The consequences for global peacekeeping were also dramatic. Peacekeeping is the sort of thing that sounds great but nobody really wants to do, and so hardly anyone ever does properly. Even the half-hearted Clinton administration attempt to build a Somali state was not likely to be repeated any time in the near future; indeed, it hasn't been to this day. The U.S. debacle in Mogadishu had a direct impact on the U.S. response to events in Burundi and Rwanda soon thereafter, providing yet more evidence for those who wished to argue that intervention would be disastrous and might even have perverse consequences for the target country.

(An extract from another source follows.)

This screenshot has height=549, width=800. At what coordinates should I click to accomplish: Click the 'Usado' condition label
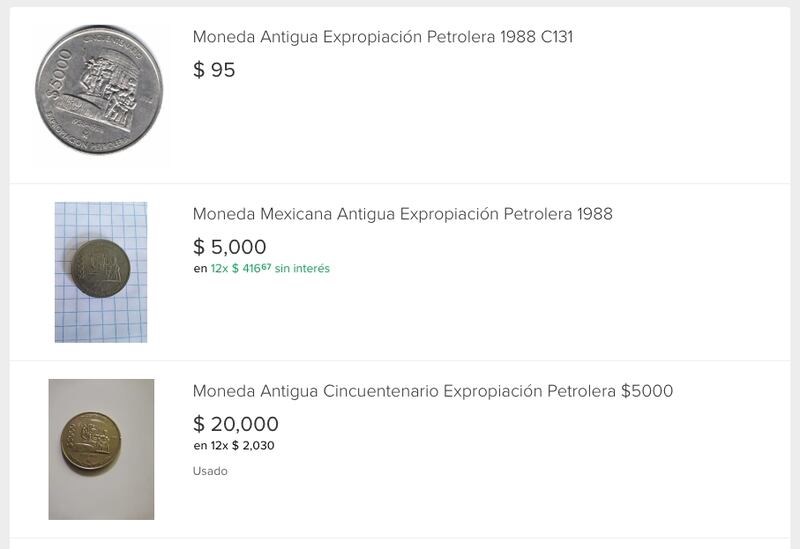tap(210, 471)
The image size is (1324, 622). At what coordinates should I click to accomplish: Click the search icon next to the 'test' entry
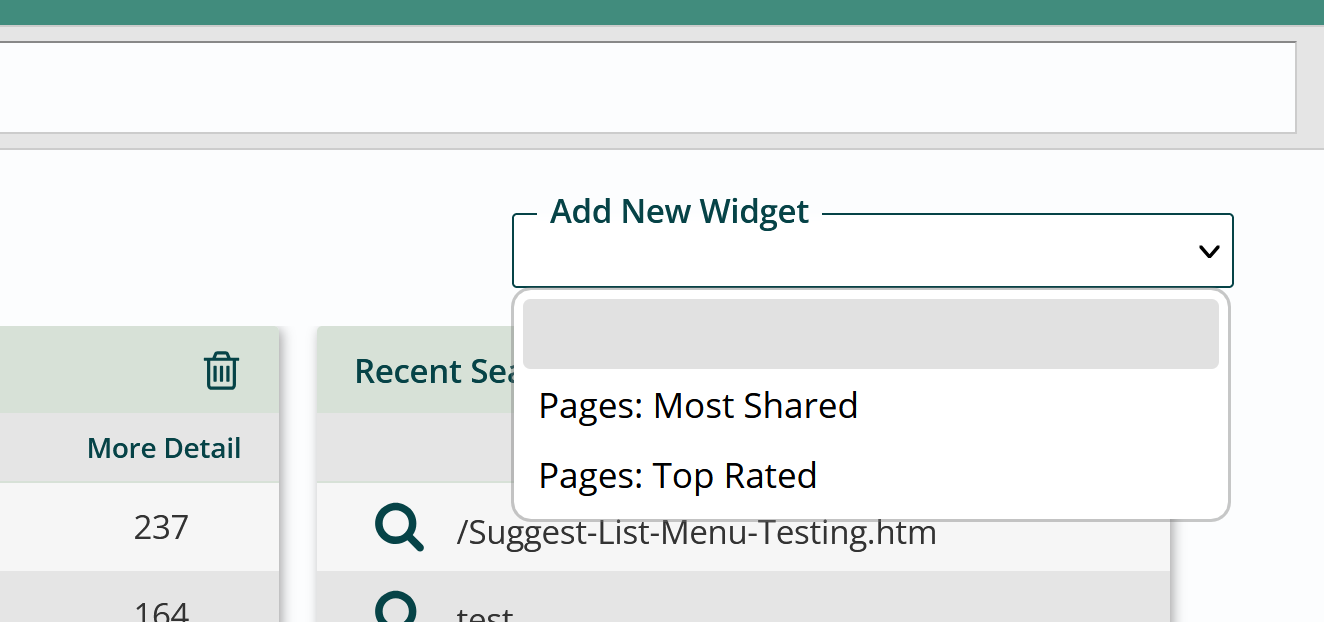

The U.S. intervention in Somalia was pregnant with many lessons. The first of these was how difficult it is for outsiders to build democratic state structures in a country with no tradition of them, even when that country has Somalia's remarkable ethnic homogenity. The second is the sensitivity of democracies to relatively small numbers of casualties, especially when the mission is not considered a vital national interest. If you're going to enter into an incredibly dangerous mission with a tenuous chance of success and then leave as soon as a few dozen soldiers get killed, why bother launching the mission in a first place? The lives of these brave soldiers and the unfortunate Somalis who got in their way will have been spent in vain if they do not serve as a lesson that if we're going to get involved in peacemaking, we need to do so seriously. Let's not sacrifice any more lives on the altar of wishful thinking.
1. "UNITAF" is a nice bit of linguistic juggling. It stands for "Unified Task Force" and so avoids mentioning the United Nations. This was useful because many Americans were suspicious of the world body and certainly did not want their troops to be under UN command (which they weren't: this caused problems later on). But as an acronym it sounds like any other United Nations mission.
2. The Clinton administration was much less concerned about referring to the United Nations; in fact, the world body was central to their foreign policy. These were the days when "assertive multilateralism" was Washington's favourite catchphrase, and Clinton officials often talked about the UN to a pathological extent. For instance, although they continued to insist that U.S. forces not be under UN command in Somalia (hence making co-ordination between forces difficult), they continually referred to the "UN operation" and "UN mission", hence failing to capitalize on their position in domestic debates because nobody realized that U.S. forces were not under UN control.
More to read
The best source is probably John L. Hirsh and Robert B. Oakley, Somalia and Operation Restore Hope: Reflections on Peacekeeping and Peacemaking (Wahington, D.C.: Institute of Peace, 1995). Madeline Albright with Bill Woodward, Madam Secretary (New York: Miramax, 2003) and Bill Clinton, My Life (London: Hutchinson) give insider perspectives, although the latter shows about as little interest in the issue as Clinton reportedly did at the time. My figures on deaths/food come from Jonathon Stevenson, "Hope Restored in Somalia?" from Foreign Policy no. 91 (Summer 1993).